Biz ekşili pilavı hüpletirken mekanın sahibi Yavuz Bey de yanımıza gelip bizimle yakından ilgilendi. Bu lokantayı nasıl açtığını ve yöresel yemekleri bize anlattı. Hatta sağ olsun yarın geçeceğimiz İnebolu-Sinop sahil yolunun açık olup olmadığını bizim için öğrendi. İki gün önce kapalıymış çünkü, ama şu an sorun yokmuş.

Gelelim ana yemeklerimize. Önce Banduma geldi. Sonra Tirit. Hani türküsü var ya: “tiridine, tiridine, tiridine bandım bedavamı sandın para verip aldım :). İşte o türküdeki tirit. Yemekler hamur işi ağırlıklı. Banduma yufka ve hindi eti ile yapılıyor. Üzerine ceviz dökülüyor. Yavuz Beyin dediğine göre aslında kaz etiyle yapılırmış ama günümüzde kaz eti bulmak zor olduğundan hindi etiyle yapılıyormuş.

Simit tiridi ise susamsız simitle yapılıyormuş. Et suyu ile ıslatılan simitlerin üzerine sarımsaklı yoğurt dökülüyor. En üste de kavrulmuş kıymalı sos ve tereyağı. Fotodan da gördüğünüz gibi nefis bir yemek. Bir nevi mantı ama daha hafif. Alp de ben de bayıldık.

Ve tatlı kısmı. Kaşık helvası (un helvası) ile ev baklavası istedik. Helva çok başarılıydı. Bu helvanın üzerine baklava pek olmadı. Zaten şireli tatlıları yazın ben yiyemiyorum. Ama helvanın hakkını vermek lazım. Bir daha gidersem yemekten önce yiyeceğim. O zaman daha çok tatlı yiyebiliyorum :).
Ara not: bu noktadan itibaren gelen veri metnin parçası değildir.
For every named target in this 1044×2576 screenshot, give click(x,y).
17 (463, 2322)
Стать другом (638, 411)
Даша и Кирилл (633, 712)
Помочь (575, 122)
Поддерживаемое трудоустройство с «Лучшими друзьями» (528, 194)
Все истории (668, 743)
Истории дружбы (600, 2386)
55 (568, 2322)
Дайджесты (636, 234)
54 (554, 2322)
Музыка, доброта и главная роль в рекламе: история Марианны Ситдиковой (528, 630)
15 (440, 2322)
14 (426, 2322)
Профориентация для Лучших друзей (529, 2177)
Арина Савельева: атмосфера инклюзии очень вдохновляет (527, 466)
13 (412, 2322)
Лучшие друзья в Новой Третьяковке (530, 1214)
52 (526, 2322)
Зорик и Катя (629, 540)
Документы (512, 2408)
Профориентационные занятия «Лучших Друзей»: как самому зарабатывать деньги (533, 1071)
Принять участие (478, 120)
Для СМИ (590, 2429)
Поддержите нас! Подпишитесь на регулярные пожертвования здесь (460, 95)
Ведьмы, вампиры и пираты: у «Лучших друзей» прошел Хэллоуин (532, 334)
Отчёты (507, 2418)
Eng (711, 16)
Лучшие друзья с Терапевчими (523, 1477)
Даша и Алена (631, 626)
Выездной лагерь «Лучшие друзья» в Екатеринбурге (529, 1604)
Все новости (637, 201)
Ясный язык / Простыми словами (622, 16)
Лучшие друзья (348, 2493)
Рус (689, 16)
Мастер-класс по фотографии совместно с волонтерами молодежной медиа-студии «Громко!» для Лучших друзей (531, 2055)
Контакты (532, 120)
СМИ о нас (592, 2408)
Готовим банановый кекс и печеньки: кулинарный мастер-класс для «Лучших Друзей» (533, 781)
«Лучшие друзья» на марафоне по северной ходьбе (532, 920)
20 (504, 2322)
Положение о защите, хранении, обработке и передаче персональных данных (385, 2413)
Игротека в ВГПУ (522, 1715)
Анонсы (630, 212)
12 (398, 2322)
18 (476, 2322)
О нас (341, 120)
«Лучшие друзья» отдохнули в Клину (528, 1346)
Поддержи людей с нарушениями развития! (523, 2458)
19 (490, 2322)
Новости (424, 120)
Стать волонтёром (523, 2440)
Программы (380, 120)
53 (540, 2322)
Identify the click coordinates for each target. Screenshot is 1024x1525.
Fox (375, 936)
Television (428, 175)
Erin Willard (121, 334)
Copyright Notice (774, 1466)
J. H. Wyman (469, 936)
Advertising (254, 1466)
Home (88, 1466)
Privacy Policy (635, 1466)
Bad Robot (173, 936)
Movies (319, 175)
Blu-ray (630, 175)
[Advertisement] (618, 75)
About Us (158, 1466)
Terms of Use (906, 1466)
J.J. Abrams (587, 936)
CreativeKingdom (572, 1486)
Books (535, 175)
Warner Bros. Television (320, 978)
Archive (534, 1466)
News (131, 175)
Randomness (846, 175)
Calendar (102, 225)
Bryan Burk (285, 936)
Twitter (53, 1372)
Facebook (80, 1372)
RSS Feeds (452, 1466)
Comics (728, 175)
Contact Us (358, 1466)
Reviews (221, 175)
Merak edenler için lokantanın internet sitesinin adresi: www.muniresultansofrasi.com

Yemek sonrası Cumhuriyet Meydanı’nda biraz gezindik. Sonra ver elini konağımız. 4 saatlik uykuyla, 500km motor sırtında yol gelmiştim. Vücudum artık kendini kapatıyordu. Kafamı yastığa koyar koymaz uyudum diyecektim ki HaTiCe’ye mail geldi. Ulen İso bir elin ayağın rahat dursun dürtme de uyuyalım :). Poke İso!

26 Temmuz Pazar
Gece bir kaç defa uykum bölündü. Önce yatak küçük geldi. Biraz deli yattığımdan tam yatağın ucundan aşağı kayarken uyandım. Diğer yatağı yanıma çekip uyku sahamı genişlettim. Tam artık rahat ettim dedim bir alarm uyandırdı bu sefer de. Uyku sersemi Buke’nin alarmı çalıyor diye cama çıktım ama o sakin sakin bıraktığım yerde duruyordu. Görünürde araba falan da yoktu. Ama alarm hala çalıyordu. Temiz hava alınca uykum da açılmıştı. Tekrar yatağa döndüm ama sabaha kadar bölük pörçük uyuyabildim.
Sabah Alp ile konağın iç avlusunda kahvaltı için buluştuk. Kahvaltıda çok özel bir şey yoktu. Bildiğiniz otel kahvaltısı. Berceste’den sonra yalan geliyor ama ortamımız güzeldi. Garsonumuz da sağolsun bizimle yakından ilgilendi. Zaten motorları görenler bize hemen ilgi gösteriyorlar. Büyük motorun Anadolu insanı üzerinde derin bir saygı ve sevgi uyandırdığına çokça şahit oldum.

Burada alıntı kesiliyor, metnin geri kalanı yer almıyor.